Calculate monthly lease payments, total costs, and interest rates for cars, equipment, or property. Compare leasing vs buying with instant, accurate results.
A lease calculator is an online tool that estimates the monthly payment, total lease cost, and effective interest rate for leasing an asset—typically a car, equipment, or property. It helps you understand the financial commitment of a lease and compare it to buying outright.
By entering key details like asset price, residual value, lease term, and interest rate, you get instant, transparent estimates of your monthly obligations and total costs over the lease period.
This calculator supports two modes: Fixed Rate (calculate monthly payment from interest rate) and Fixed Payment (calculate interest rate from monthly payment), giving you flexibility to analyze different lease scenarios.
A higher residual percentage means you're financing less depreciation, which lowers your monthly payment. For example, a car with a 50% residual after 3 years will have significantly lower payments than one with a 30% residual. Always verify the residual value with your lessor—it's often based on industry guides but can be negotiated.
Many lessors quote a 'money factor' instead of an APR. To convert a money factor to an annual percentage rate, multiply by 2,400. For example, a money factor of 0.0025 equals 6% APR. Use this calculator to compare offers and ensure you're getting a competitive rate.
Leasing often offers lower upfront and monthly payments, easier upgrades, and no resale hassle. However, you build no equity and may face fees for excess mileage, wear, or early termination. Buying involves higher payments but long-term ownership and potential resale value. Consider:
Use the calculator to explore different lease terms, down payments, and residual values. A shorter term may have higher monthly payments but lower total interest. A larger down payment (cap cost reduction) reduces your monthly obligation but ties up cash upfront.
Compare the calculator's monthly payment to dealer quotes. Large discrepancies may indicate hidden fees, add-ons, or different assumptions about taxes, acquisition fees, or residual value. Always ask for a detailed breakdown of all charges before signing.
To calculate an accurate lease payment, you need four main inputs:
In Fixed Rate mode, the calculator computes the monthly payment as: (Depreciation / Term) + Finance Charge. Depreciation is the difference between asset value and residual value. The finance charge is (Asset Value + Residual Value) × (Monthly Interest Rate / 2).
In Fixed Payment mode, the calculator works backward from your monthly payment to estimate the effective annual interest rate, showing you what rate you're implicitly paying based on the payment amount.
Use the calculator to compare scenarios:
Leasing is essentially renting an asset for a fixed term with lower monthly payments and no ownership. Buying involves higher payments but you own the asset outright and can sell it later. Leasing is ideal for those who want lower costs and frequent upgrades; buying is better for long-term value and no mileage restrictions.

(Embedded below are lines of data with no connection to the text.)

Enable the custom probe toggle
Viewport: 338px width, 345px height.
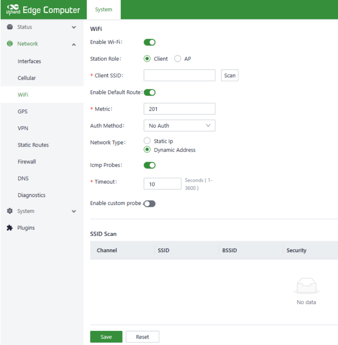150,204
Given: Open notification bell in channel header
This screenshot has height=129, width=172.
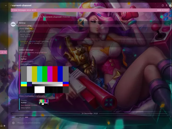Looking at the screenshot, I should click(x=163, y=5).
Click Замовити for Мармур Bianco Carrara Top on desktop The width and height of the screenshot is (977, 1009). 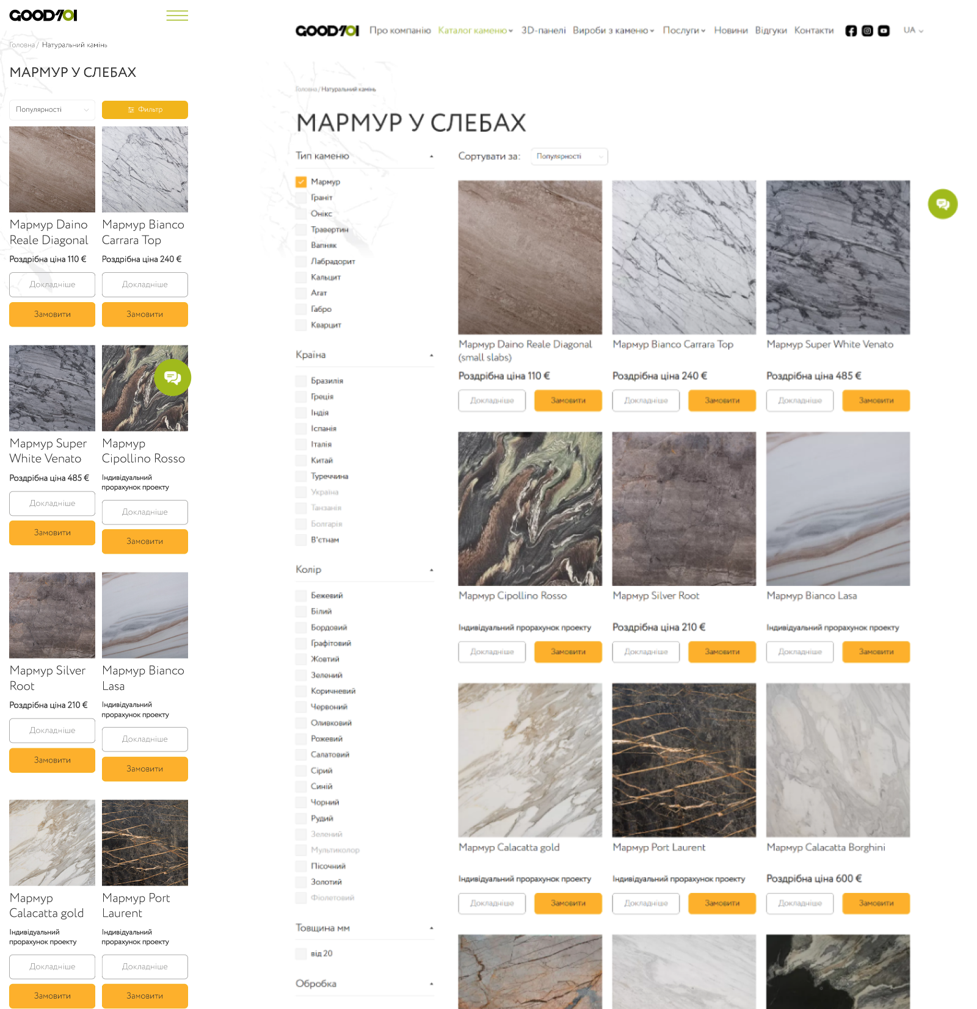[722, 400]
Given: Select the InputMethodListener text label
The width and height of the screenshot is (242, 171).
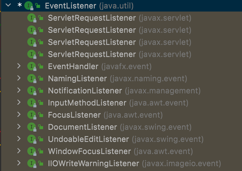Looking at the screenshot, I should [87, 103].
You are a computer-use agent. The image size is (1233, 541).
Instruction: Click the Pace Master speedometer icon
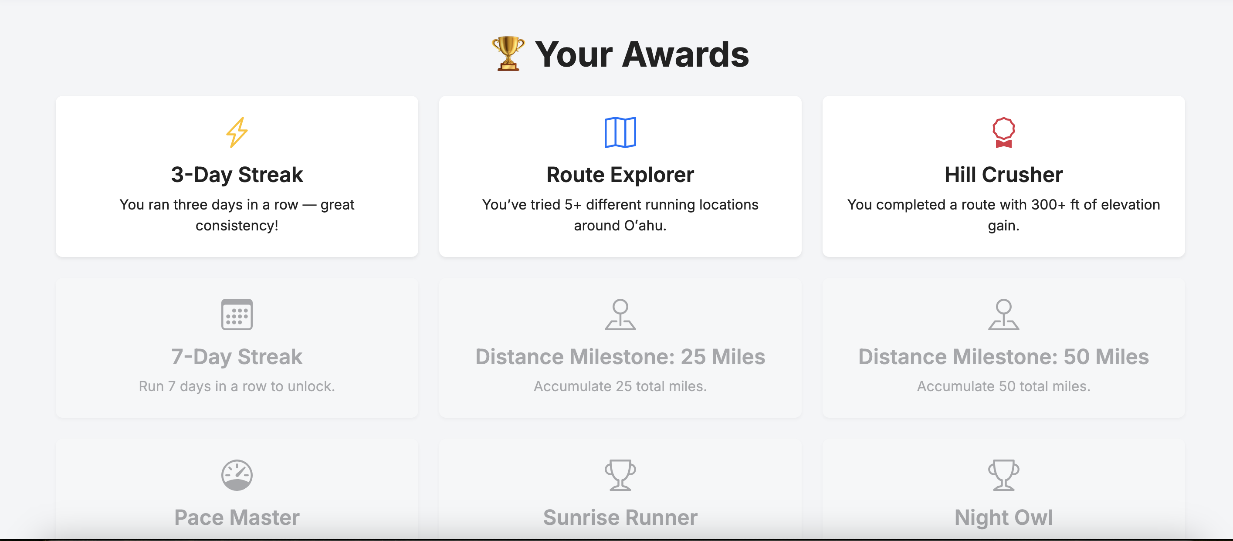237,475
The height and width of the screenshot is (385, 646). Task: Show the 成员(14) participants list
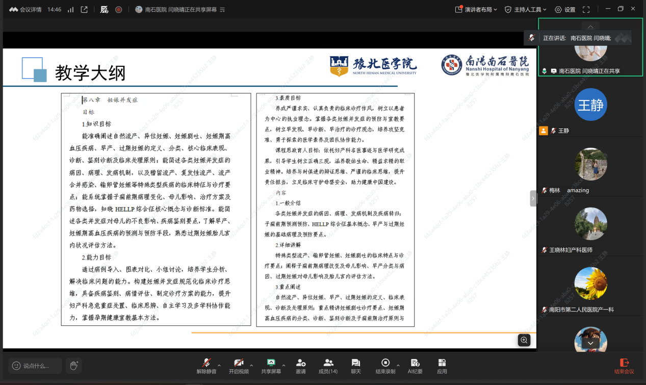pos(328,366)
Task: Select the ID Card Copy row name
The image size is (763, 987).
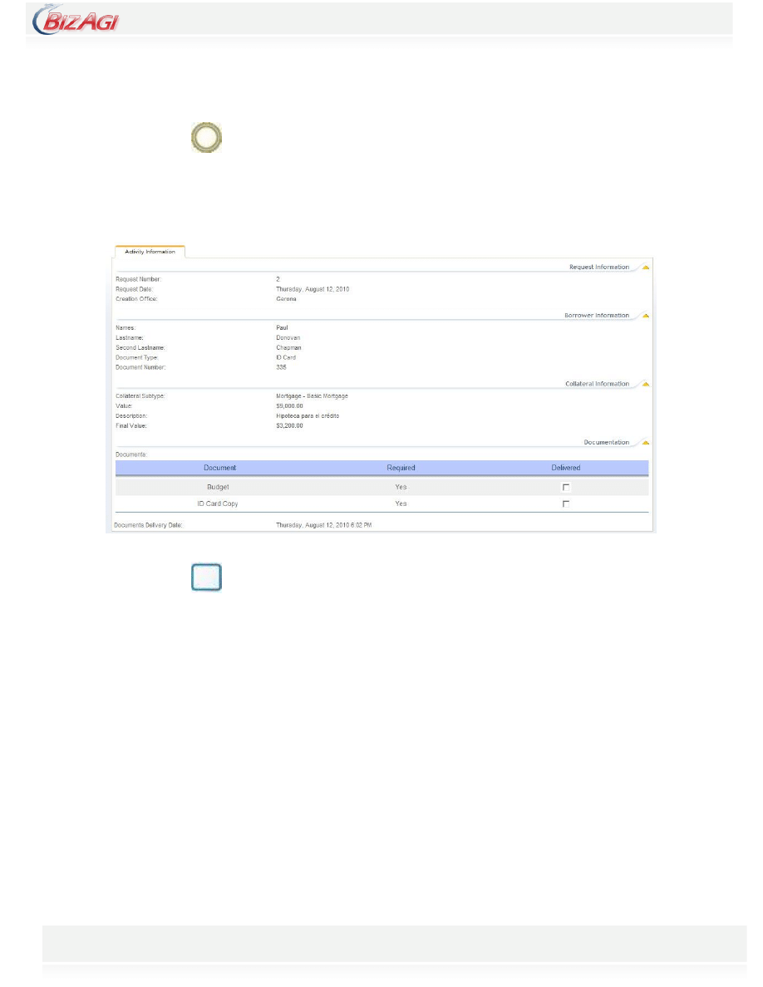Action: click(x=219, y=503)
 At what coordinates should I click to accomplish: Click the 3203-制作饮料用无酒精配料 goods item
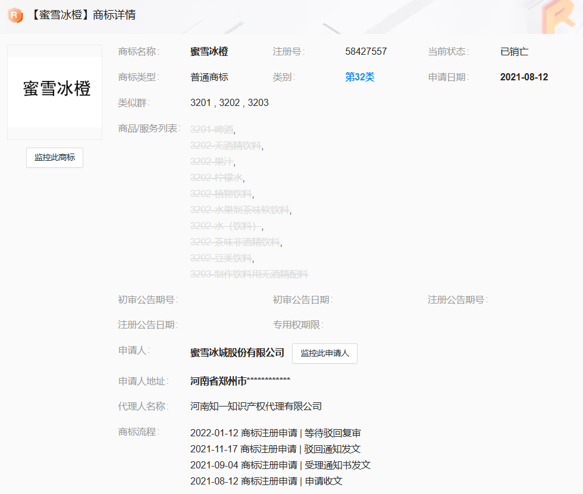249,274
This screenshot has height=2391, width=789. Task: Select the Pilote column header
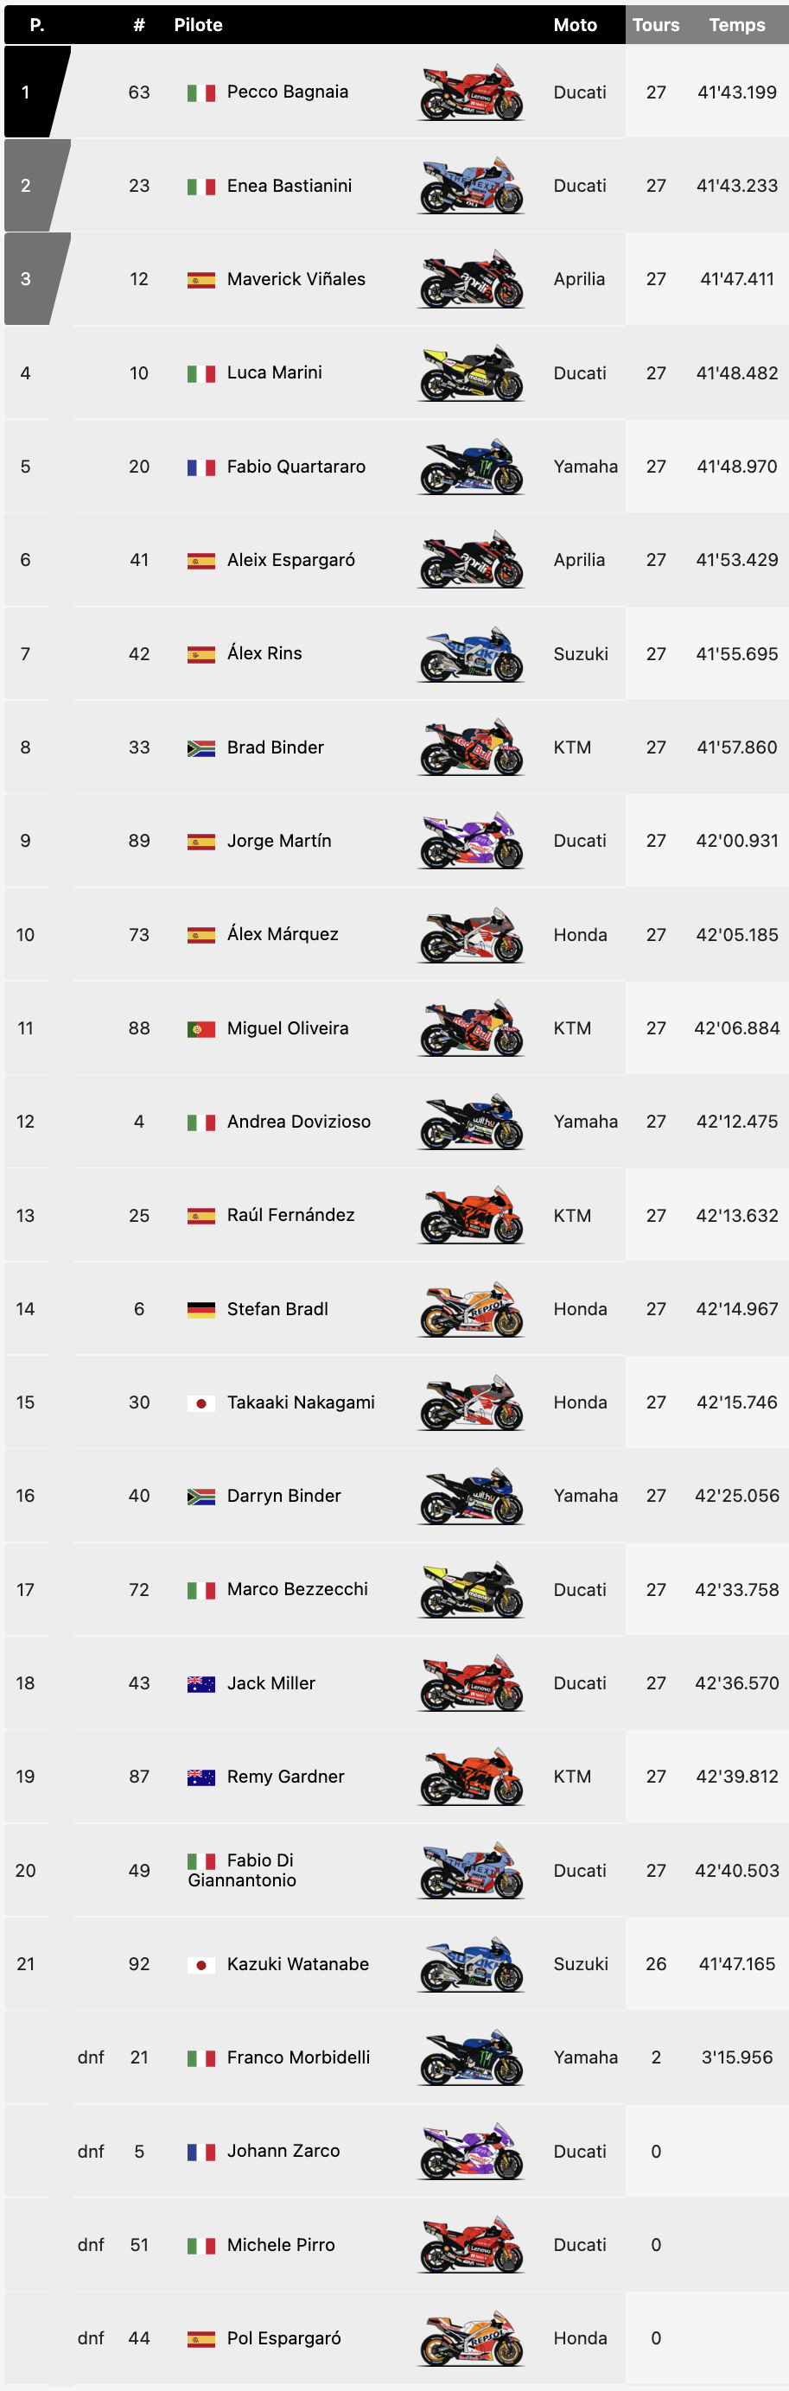click(x=198, y=25)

Residual value is typically based on industry guides (like ALG or Black Book for cars) that predict the asset's future worth. It's expressed as a percentage of the original price. For example, a $30,000 car with a 50% residual after 3 years is expected to be worth $15,000 at lease end. Higher residuals mean lower depreciation and lower monthly payments.
Yes! The interest rate (or money factor) is often negotiable, especially if you have good credit. Shop around, compare offers from multiple dealers or lessors, and use this calculator to verify the rate you're being quoted. Even a small reduction in rate can save you significant money over the lease term.
Common lease fees include an acquisition fee (charged at lease start), disposition fee (charged at lease end), security deposit, registration, taxes, and sometimes a down payment or cap cost reduction. Always ask for a detailed breakdown of all fees before signing. Some fees are negotiable.
Most leases include a mileage limit (e.g., 12,000 miles/year). If you exceed it, you'll pay a per-mile fee (often $0.15-$0.30/mile) at lease end. If you expect to drive more, negotiate a higher mileage limit upfront—it's usually cheaper than paying excess mileage fees later.
Yes, but early termination typically involves fees and penalties that can be substantial. You may owe the remaining payments, an early termination fee, and the difference between the car's current value and the residual value. Review your lease contract carefully and consider lease transfer or buyout options if you need to exit early.